‘Torch Song’ Is About a Melancholic and Marvelous Life

Matt Markowski, Contributing Writer

“Torch Song” has a timeless quality and llatches tight onto its audience, refusing to let go. Harvey Fierstein originally wrote the play as three separate pieces that were performed at La Mama from 1978 to 1979. The three premiered together as the “Torch Song Trilogy” off-Broadway in 1981 and in 1982, transferred to Broadway and became a smash hit. Even with recent strides by the LGBTQ community to earn universal acceptance and respect, “Torch Song” still feels as powerful and impactful as ever.

“Torch Song,” an abbreviated version of the trilogy presented as a single work, tells the story of Arnold Beckoff, a gay man living in New York City in the 1970s who earns his living as a drag queen. Arnold simply wants to find love and create a family of his own but is constantly reminded that the world is pitted against him. In the climatic final act of the play, Arnold realizes that, in the face of trials and tribulations, all he wants is respect and happiness.

Director Moisés Kaufman flawlessly portray the life of Arnold onstage, balancing the fine line between comedy and drama. One moment, the audience is laughing as Arnold navigates the backroom at a bar and has sex in the pitch black. The next, the audience is on the verge of tears as Arnold realizes that he was nothing more than an object to his lover.
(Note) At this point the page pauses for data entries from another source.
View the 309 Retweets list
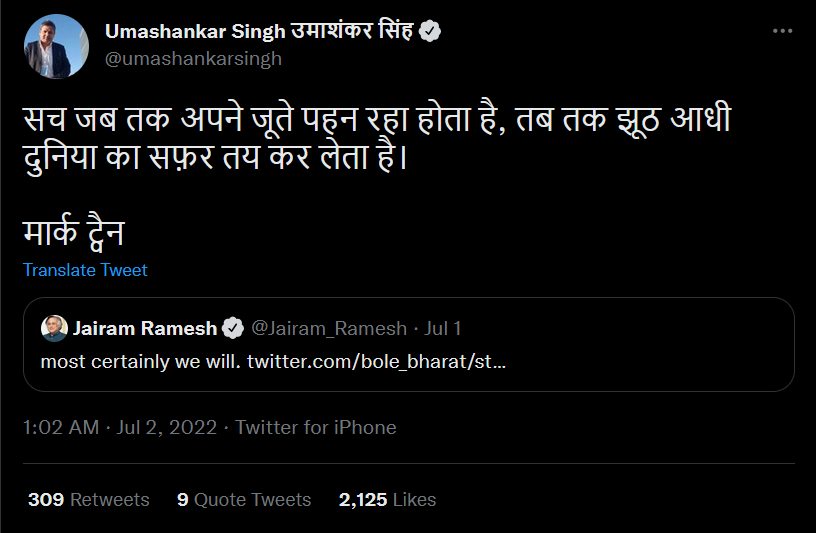The height and width of the screenshot is (533, 816). pos(88,500)
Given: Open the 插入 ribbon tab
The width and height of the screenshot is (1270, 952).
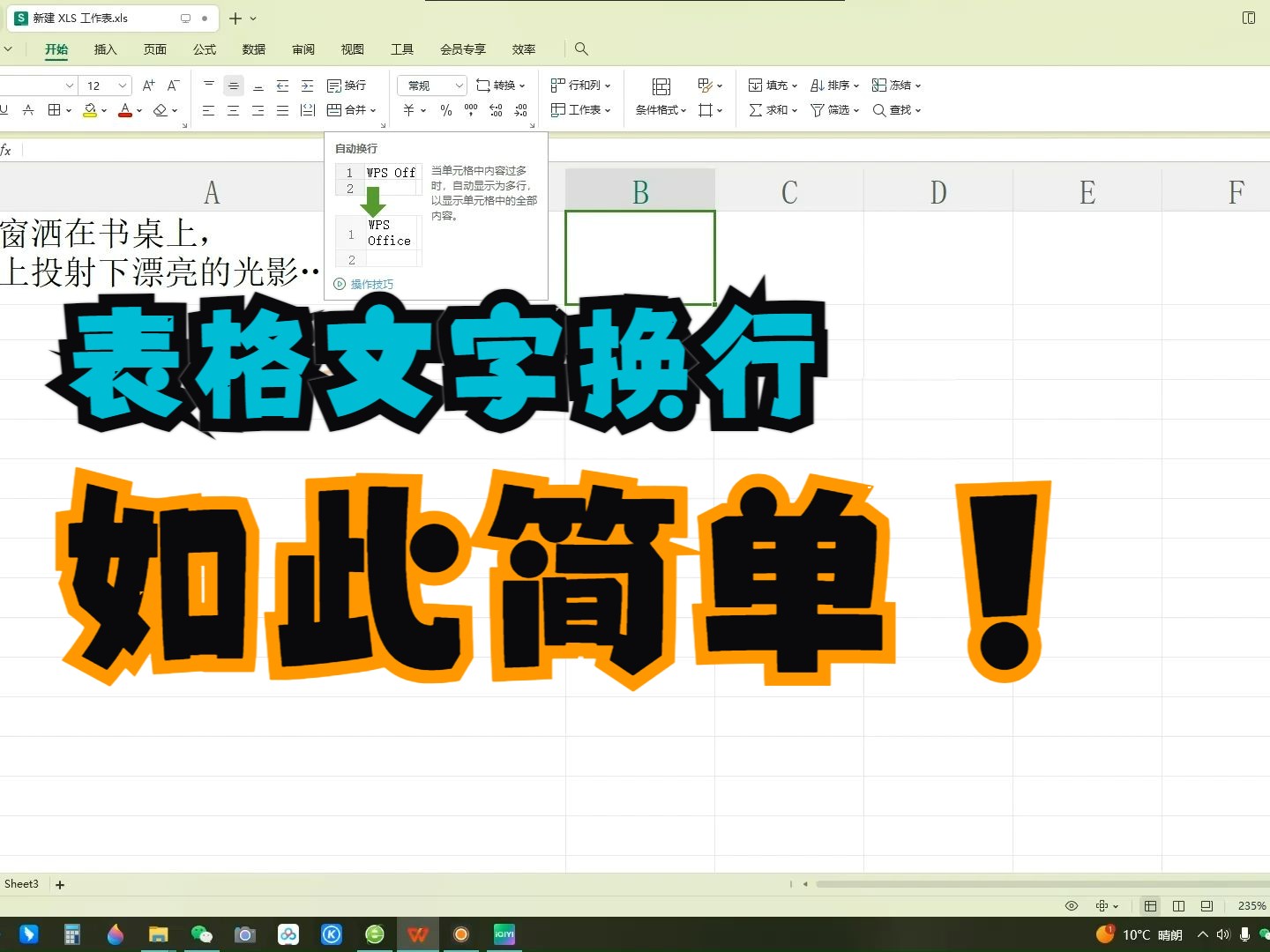Looking at the screenshot, I should (105, 49).
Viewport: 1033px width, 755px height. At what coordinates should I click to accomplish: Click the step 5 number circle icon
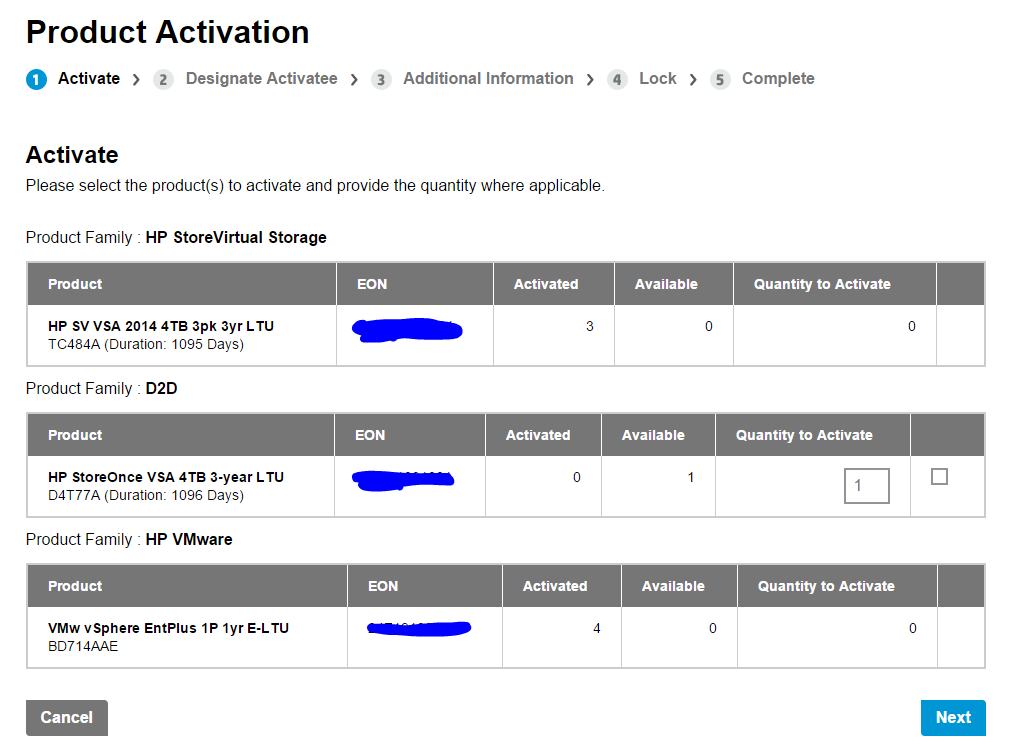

“Torch Song” teaches the audience that it is okay to experience both laughter and tears. It illustrates the rollercoaster ride that love and life can be. Arnold is not an emotionally stagnant character throughout the play. He faces a spectrum of emotional states from the highest highs to the lowest lows. Fierstein created a character that is more real than fictional, allowing the audience to truly empathize with him.


Arnold is not the only fully formed character. The entire cast of “Torch Song” form an ensemble deserving of a standing ovation. Jack DiFalco, Ward Horton, Roxanne Hope Radja and Michael Hsu Rosen breathe life into their characters. Whether it be through the pain expressed by Radja finding out that her husband still loves his male lover or the restrained outpourings of love from DiFalco, they figures in a colorful portrait of life.

Mercedes Ruehl as Ma appears only in Act Two, but she leaves an indelible mark. She delicately balances a deep love for her son Arnold with an alienated distance due to his homosexuality. She has the audience laughing — and then immediately gasping at her degradation of her own son.

Standing out above all is Michael Urie as Arnold. His performance is both utterly hilarious and heartbreaking, but his opening monologue sets the tone for the entire play. He effortlessly cracks the audience up, explaining the different types of men in his life and the ones to avoid. Then, he transforms almost instantaneously into a vulnerable being in complete drag, explaining in sign language that he has loved before but never enough.

“Torch Song” is now running at The Hayes Theater at 240 W. 44th St. through Feb. 24, 2019.